▶ **TASK TO COMPLETE**:
Transcribe exactly, please, the line bearing "The height and" and all later lines through the end of the records, with the pictures left out.

▶ **PROVIDED RECORDS**:

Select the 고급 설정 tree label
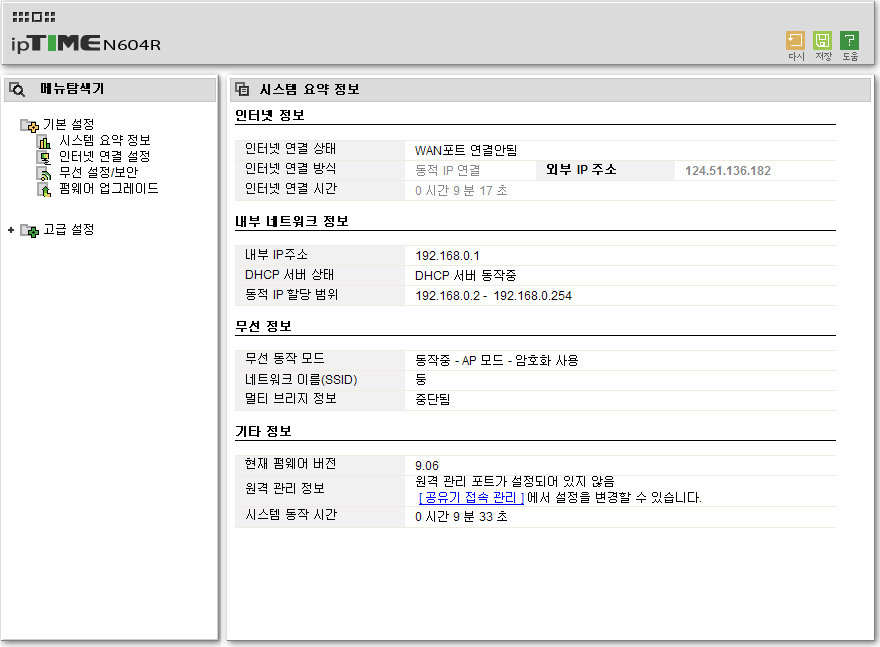880x647 pixels. 68,230
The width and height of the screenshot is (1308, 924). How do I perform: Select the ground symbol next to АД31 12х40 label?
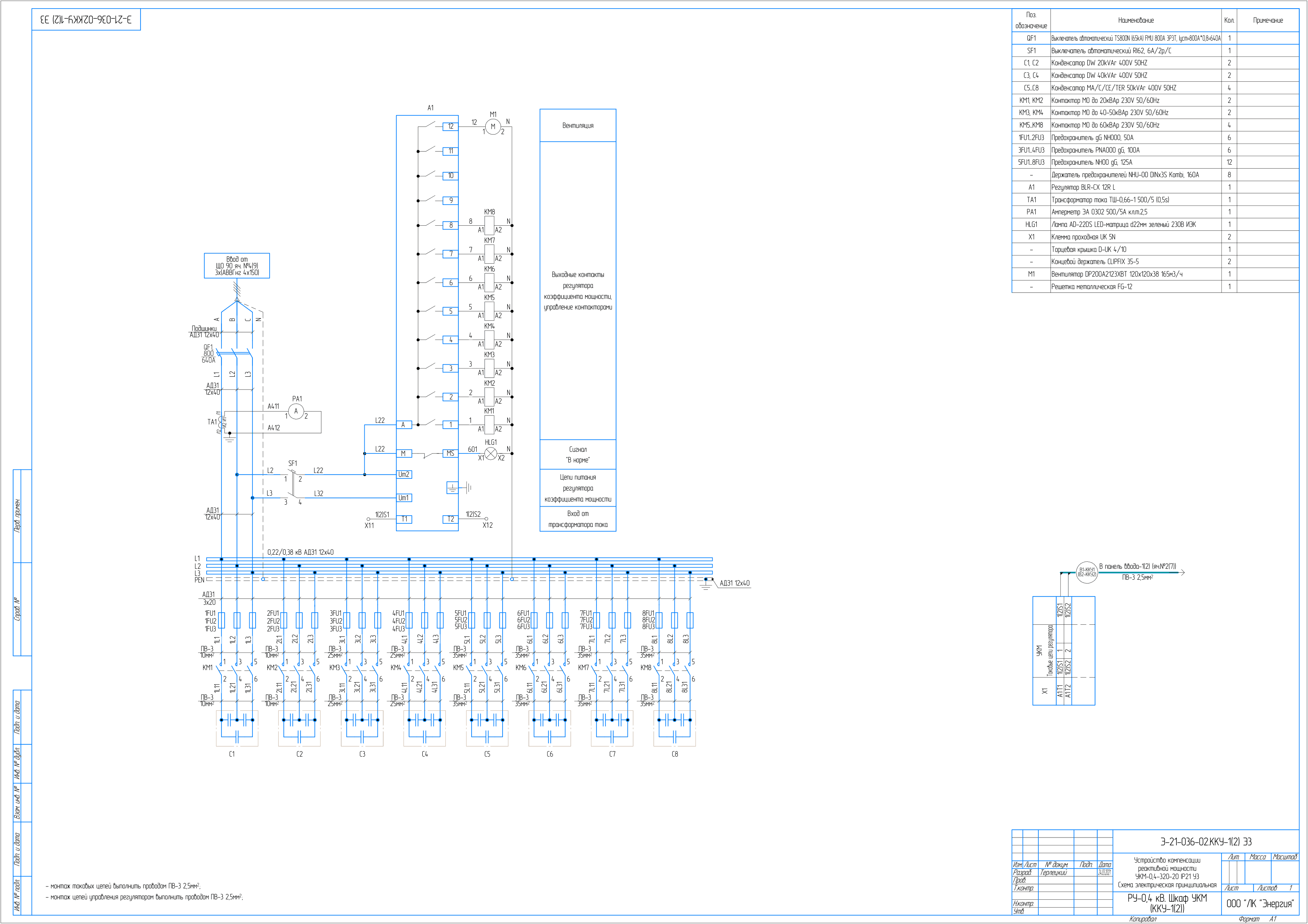coord(706,584)
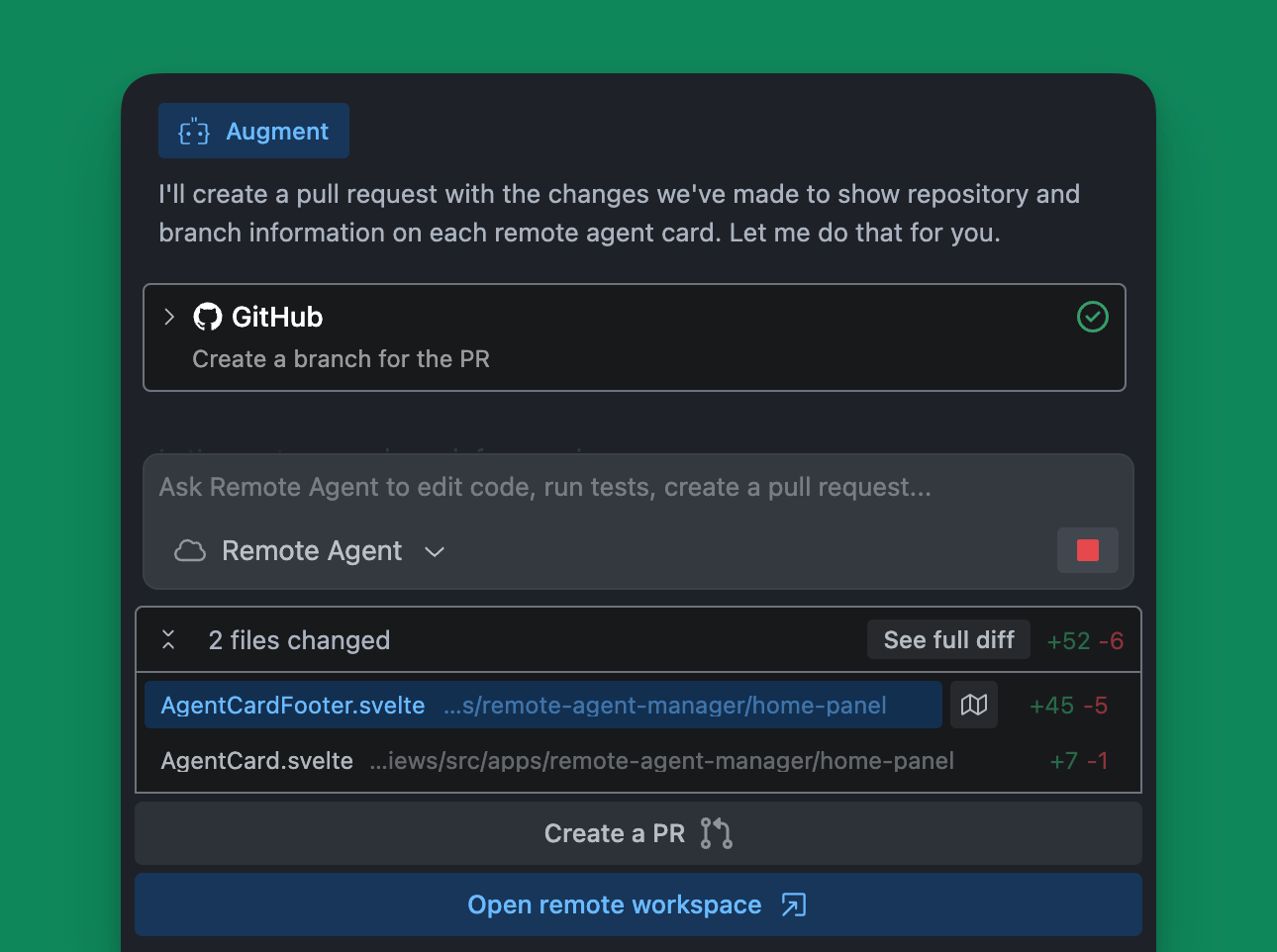Screen dimensions: 1277x952
Task: Click the pull request icon on Create a PR
Action: (715, 833)
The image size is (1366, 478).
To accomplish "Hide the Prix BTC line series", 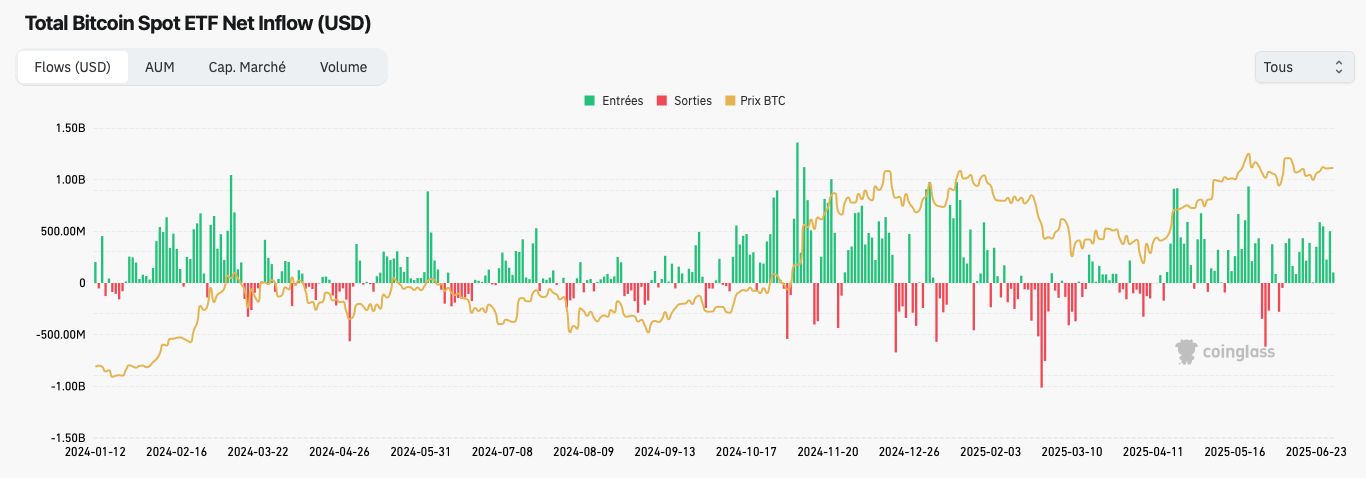I will point(755,101).
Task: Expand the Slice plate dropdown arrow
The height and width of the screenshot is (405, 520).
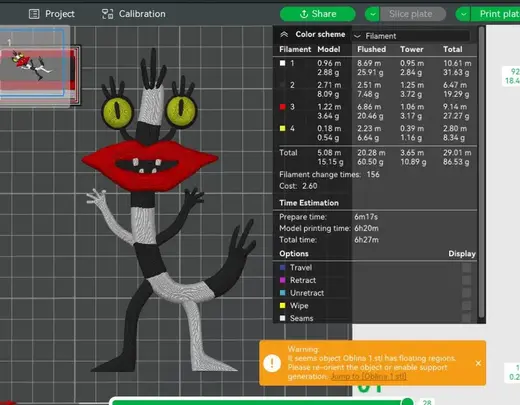Action: 372,14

▶ **RESPONSE BELOW**:
The height and width of the screenshot is (405, 520).
Action: 372,14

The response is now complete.